L’un des plus gros points faibles de Tigane était ses longueurs au point que j’avais parcouru certains passages en lecture rapide. Dans Les lions d’Al-Rassan, le phénomène n’est pas aussi marqué heureusement mais tout de même, j’ai eu quelques petits passages à vide pendant ma lecture. Il faut dire que le style de Guy Gavriel Kay est très exhaustif, tellement qu’il se perd parfois dans des détails. Si cela peut aussi apporter de la consistance à son récit, cela peut également perdre le lecteur d’autant plus que le roman n’est pas mince et fait plus de sept cent pages!

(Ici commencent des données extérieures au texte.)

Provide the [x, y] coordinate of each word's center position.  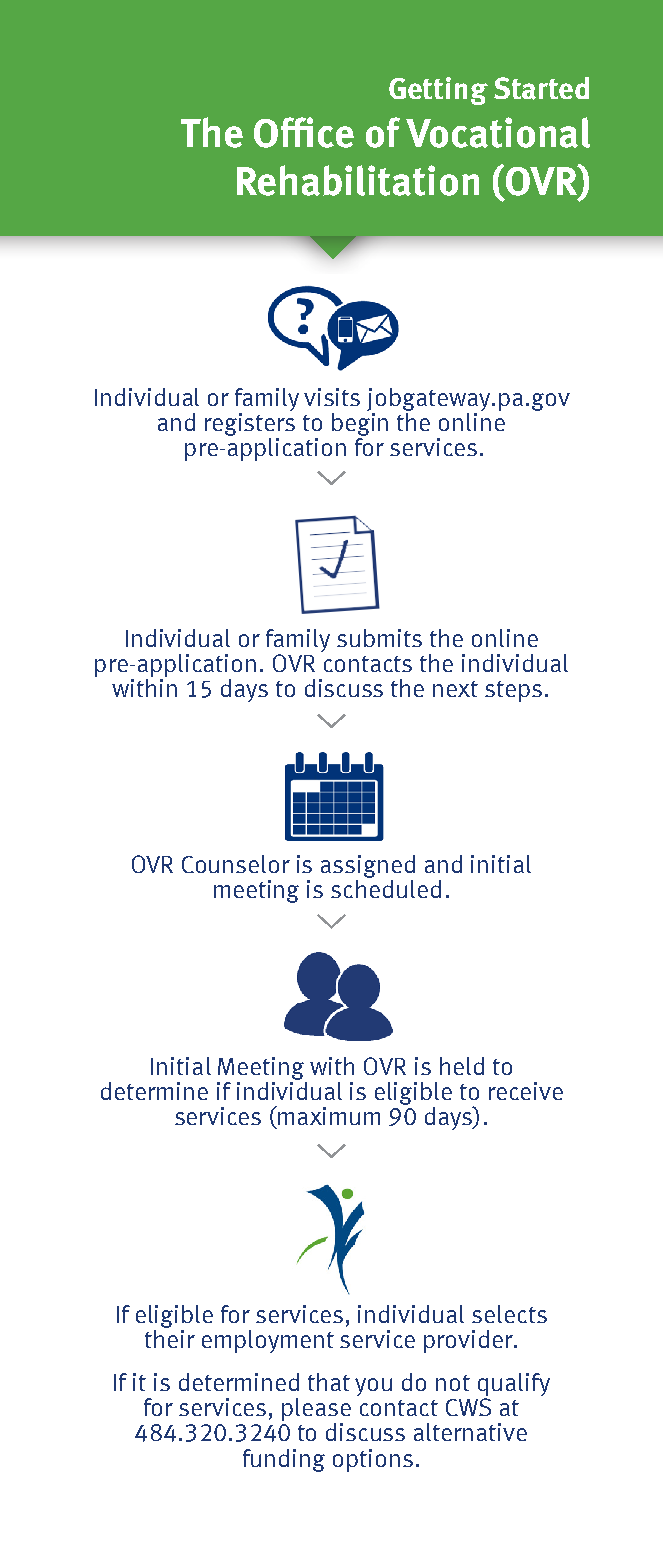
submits [379, 638]
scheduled [386, 887]
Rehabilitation [358, 180]
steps [513, 691]
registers [250, 423]
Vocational [498, 132]
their [170, 1339]
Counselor [236, 864]
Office [304, 132]
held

En conclusion, Guy Gavriel Kay a su parfaitement saisir les enjeux historique, géopolitique et social de l’Espagne du XIème siècle pour les retranscrire de manière spectaculaire et crédible dans son roman de Fantasy Historique. Le résultat est remarquable : bien écrit, très immersif et exotique par son petit côté arabisant, des personnages attachants ainsi qu’un background solide. Dommage toutefois que quelques longueurs aient parfois perturbé ma lecture mais cela ne m’a pas du tout empêché d’avoir eu un coup de coeur pour ce roman au point de le situer dans la même lignée de Gagner la guerre de Jean-Philippe Jaworski!

Autres Avis : 

Albédo

Apophis

Blackwolf

Célindanae

Elhyandra

L’ours inculte

12 réflexions sur “Les lions d’Al-Rassan de Guy Gavriel Kay

  1. (merci pour le lien)

    Excellente critique, et content que tu aies aimé ! Du coup, enchaîner sur Fionavar (si j’ai bien tout saisi) dans votre projet de lecture commune risque de vous faire bizarre, puisque c’est d’une (Crossworlds) fantasy beaucoup plus classique dont il s’agit, quasi-Tolkienienne.

    Aimé par 1 personne

    1. C’était l’idée de départ mais on est revenu dessus, on va attendre plus loin dans l’année pour morceler la trilogie sur 3 mois, s’enfiler la trilogie en décembre était finalement pas très enthousiasmant ni Pal-compatible ^^

      Aimé par 2 personnes

  2. Je n’ai lu que la première partie mais je suis d’accord avec ce que tu en dis. Et tu m’en apprends plus ne connaissant pas beaucoup l’histoire de l’Espagne. (je suis nulle en histoire en même temps). Par contre, j’ai tenté « gagner la guerre » et j’ai abandonné.

    Aimé par 1 personne

    1. Tu sais même si j’ai eu une formation en Histoire, j’ai dû me documenter pour écrire cet article. Après, je pense que personne n’est nul en Histoire, il faut juste choisir les bons ouvrages de vulgarisation plus abordables. Pour Gagner la guerre, je comprends car il n’est pas non plus facile d’accès.

      J’aime

  3. Bravo pour ton excellente chronique, bien documentée comme toujours 😉
    J’ai adoré ce roman ! Il est construit de manière tellement habile que j’ai été scotchée du début à la fin, sans temps morts.
    Tu as raison, les personnages sont superbement travaillés, et cette LC fût la révélation d’un auteur de grand talent pour moi.